# GLS T-Jet Racing @ Oak Forest Raceway Aug 16th



## teddybearracer34 (Dec 30, 2013)

The next race at Oak Forest Raceway will be Sunday, August 16th. 
We will race the following: Skinny Tire, Fat Tire, and Indy. All classes will be raced on the oval. We can also run a Dirt Late Model class using the Skinny Tire car. We just ran these and they are a lot of fun.


----------



## purple66bu (Dec 18, 2013)

I should be in...no race til the 28th and 29th of aug


----------



## dasarch (Jan 9, 2013)

*Aug 16th Race Location*

Where is Oak Forest Raceway located? No promises, but I'd like to try and race with you folks again. Anything special, rules wise for the late model dirt cars?

Doug


----------



## brownie374 (Nov 21, 2007)

dasarch said:


> Where is Oak Forest Raceway located? No promises, but I'd like to try and race with you folks again. Anything special, rules wise for the late model dirt cars?
> 
> Doug


Sure would like to see you join us again Doug.The dirt car is our skinny tire car with a dirt late model body.I have some extras or they can be bought on ebay.:wave:


----------



## dasarch (Jan 9, 2013)

*Oak Forest Raceway*

I'd like to try, but I need an address, maybe a website to see the track. Is the track on the first floor of the building (I'm using a walker these days...)


----------



## brownie374 (Nov 21, 2007)

You go in through the garage I don't think there were any steps but I guess my house is out for you.


----------



## 9finger hobbies (Mar 11, 2008)

My calendar looks wide open. Can you pm me your address ?


----------



## teddybearracer34 (Dec 30, 2013)

*Address*

I'm at 16800 Laramie Ave., Oak Forest. I'm basically right off of I-57 and 167th street. I'm in a tan/brown house. Garage door should be open. My track you will see as you walk in. There is a small step getting into the house but as far as getting to the track, it's a straight shot from the garage.

I have a picture of my track on my web site: www.oakforestraceway.com I've not updated yet be will soon.

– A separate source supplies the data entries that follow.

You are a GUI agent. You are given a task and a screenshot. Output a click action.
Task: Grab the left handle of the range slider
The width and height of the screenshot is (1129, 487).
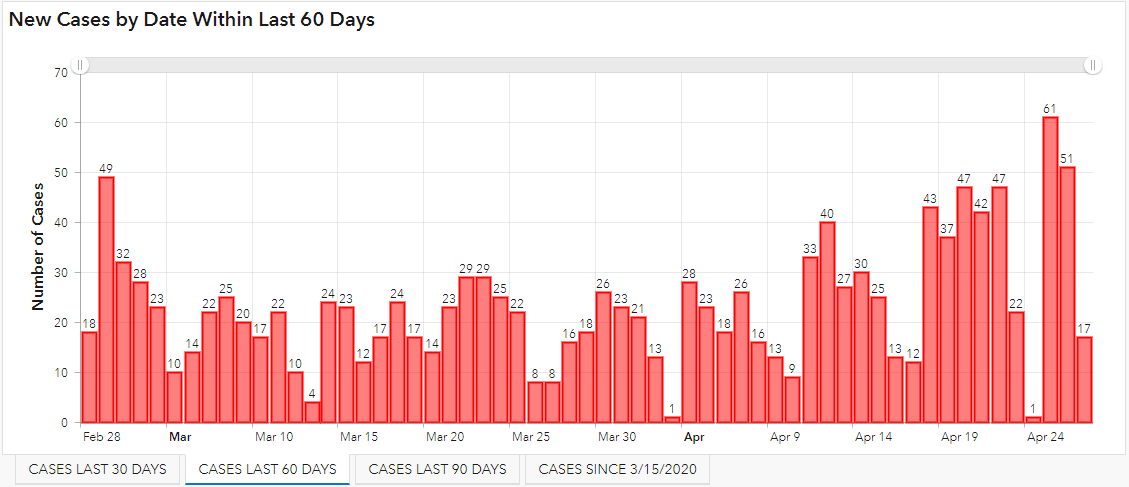tap(81, 65)
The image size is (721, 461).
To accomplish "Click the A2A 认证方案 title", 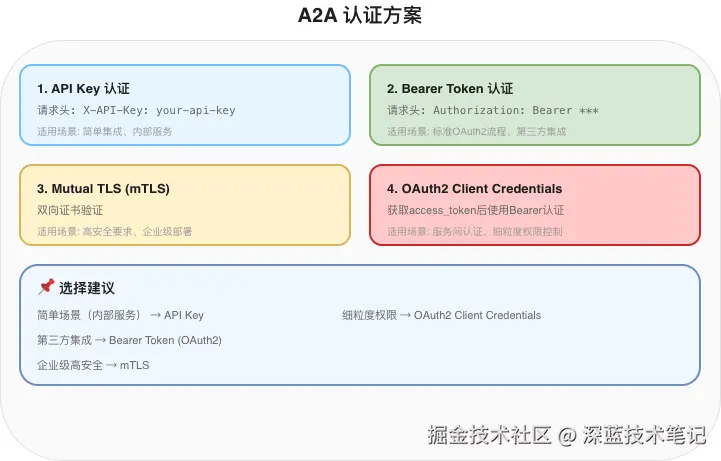I will coord(360,17).
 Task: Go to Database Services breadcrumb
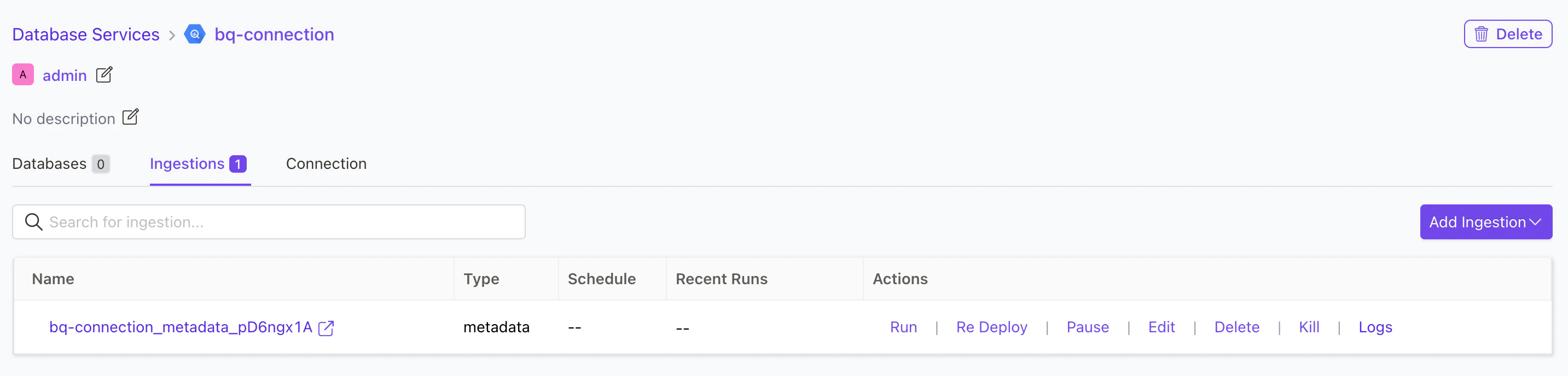click(x=86, y=34)
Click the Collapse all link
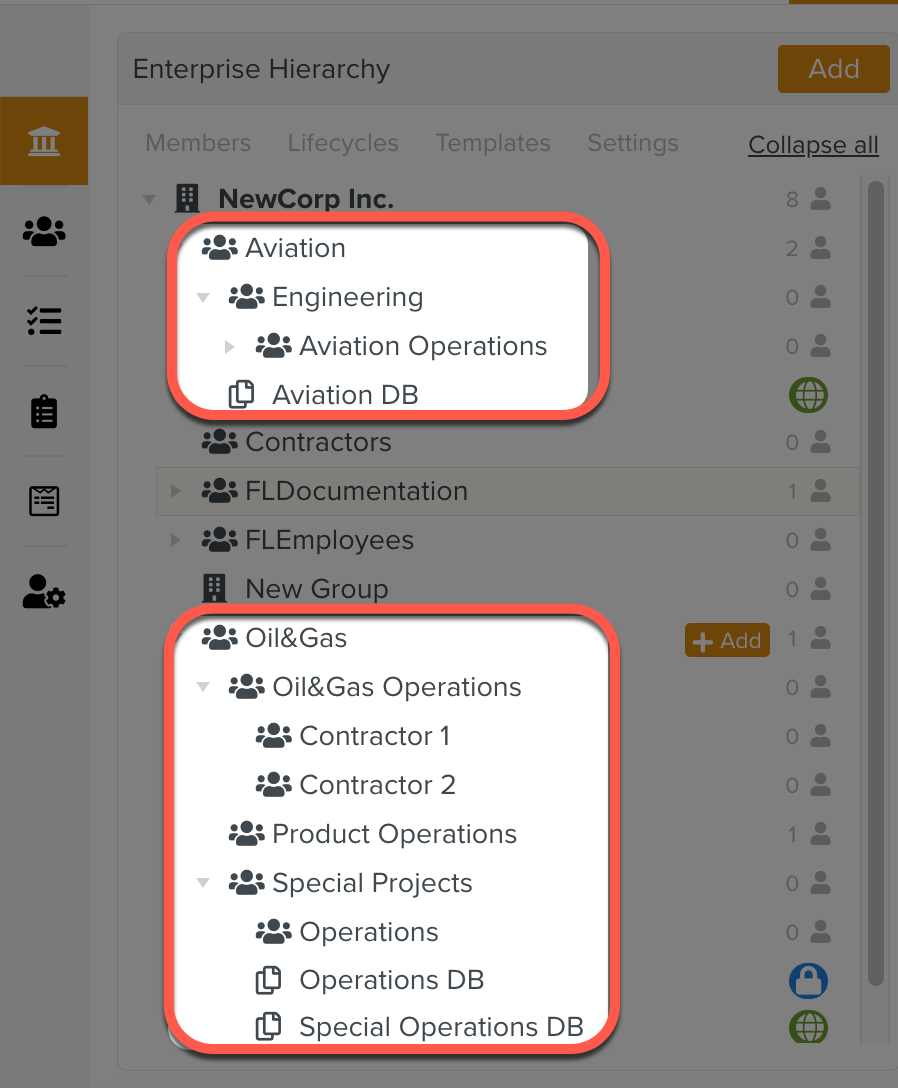Screen dimensions: 898x1088 [x=813, y=145]
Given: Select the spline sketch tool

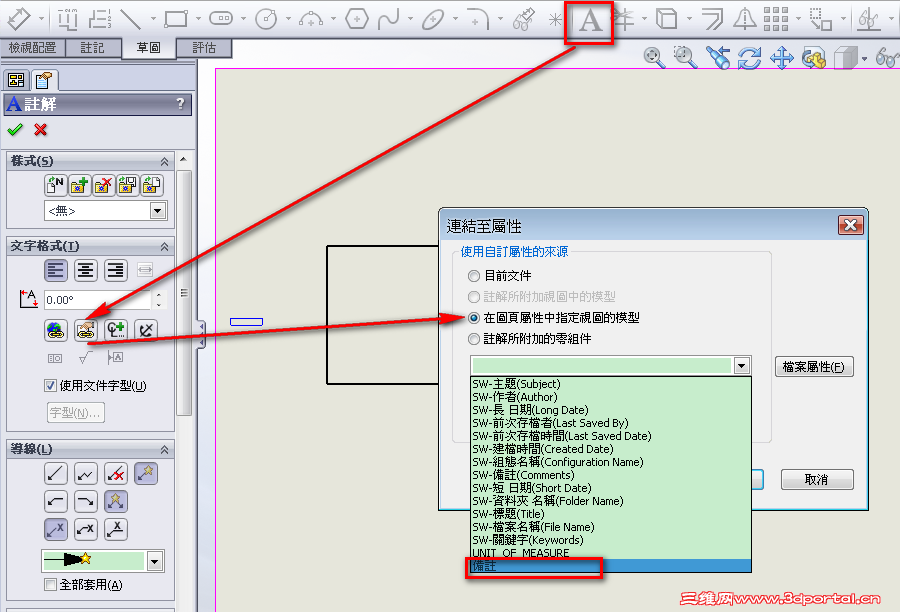Looking at the screenshot, I should tap(389, 17).
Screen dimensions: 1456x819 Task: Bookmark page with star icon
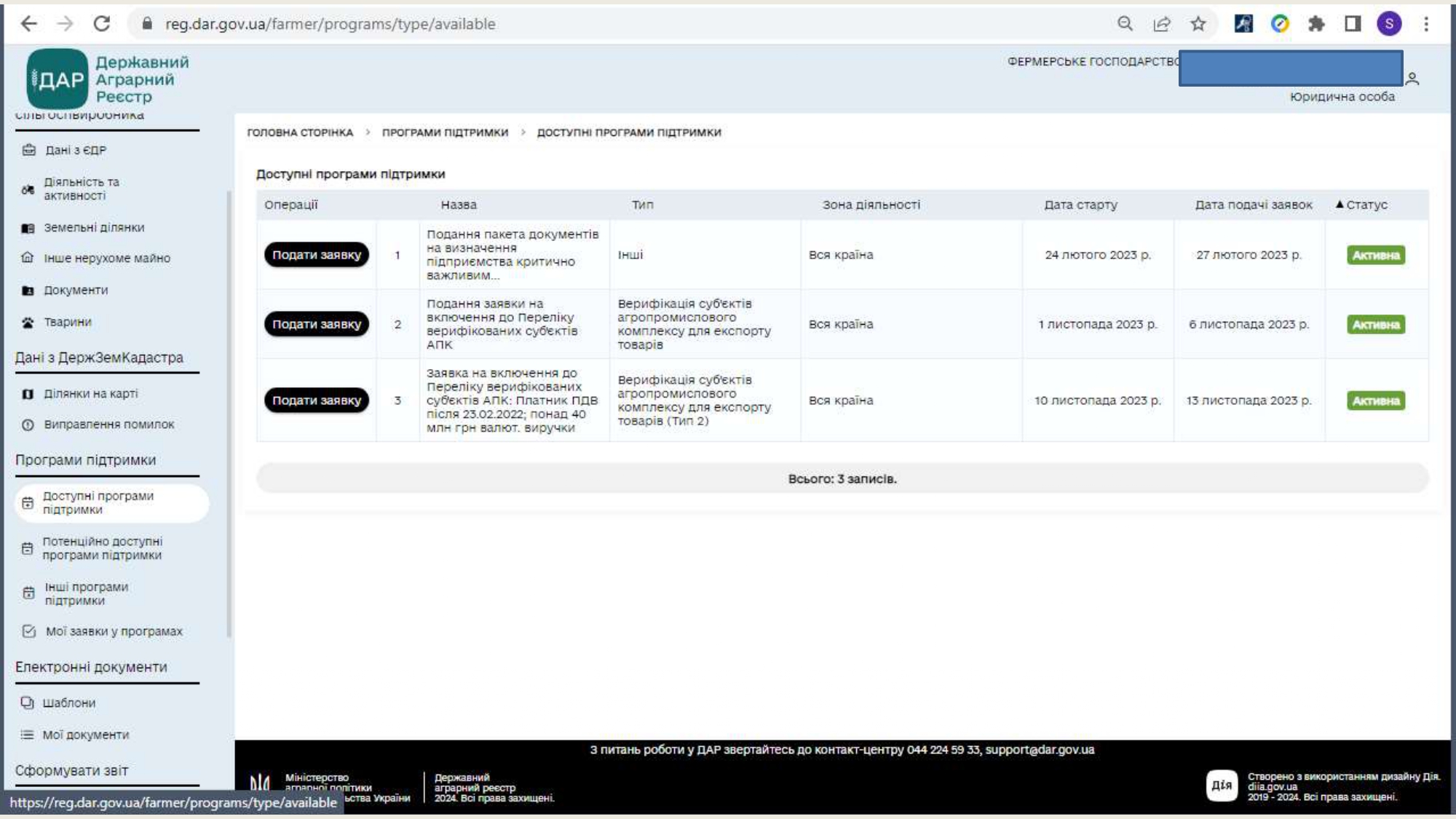1198,24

Hope you guys like my track. I've lowered the side walls and made a couple of other improvements. I'm looking forward in having a great day.


----------



## fast old man (Jan 18, 2014)

Count me in


----------



## teddybearracer34 (Dec 30, 2013)

*race results from Aug 16*

*GLS Skinny Tire*
1. Rick Brown 159 laps
2. Steve Thornhill 158 laps
3. John Schroeder 156 laps
4. Scott Stange 148 laps
5. Bill Sebenik 140 laps
6. Richard Scott 129 laps

*GLS Fat Tire*
1. Rick Brown 192 laps
2. John Schroeder 190 laps
3. Steve Thornhill 184 laps
4. Scott Stange 181 laps
5. Bill Sebenik 153 laps
6. Richard Scott 105 laps

*GLS Indy*
1. Rick Brown 160 laps
2. John Schroeder 156 laps
3. Steve Thornhill 152 laps
4. Scott Stange 142 laps
5. Bill Sebenik 137 laps

*AFX Mega G+ NASCAR IROC*
1. Bill Sebenik 259 laps
2. John Schroeder 251 laps
3. Scott Stange 249 laps
4. Rick Brown 248 laps
5. Steve Thornhill 237 laps

A big thank you to everyone who attended today. The next race should be around mid-November on the Road Course. We will run GLS Skinny, Fat Tire and Indy. A post will be made on Hobbytalk and here on Facebook when I can get a date set.


----------



## 9finger hobbies (Mar 11, 2008)

Sorry I missed the race. I was in the middle of pressure washing my house when Rick called and reminded me. Totally slipped my mind. Hope to catch the next one.

Can you pm me the address again ? My mailbox was full, so I didn't get it.

Sam


----------



## brownie374 (Nov 21, 2007)

Bill said it will be November before he has another race he is a teacher that also referees wrestling and football so he is a real busy guy this time of year.When he does have another race it would be great to see more participation from the glss group.I know people are busy with other things this time of year but when the season starts it would be great for guys to show up considering Bill is taking time to plan a race and invite us to his home.:wave:


----------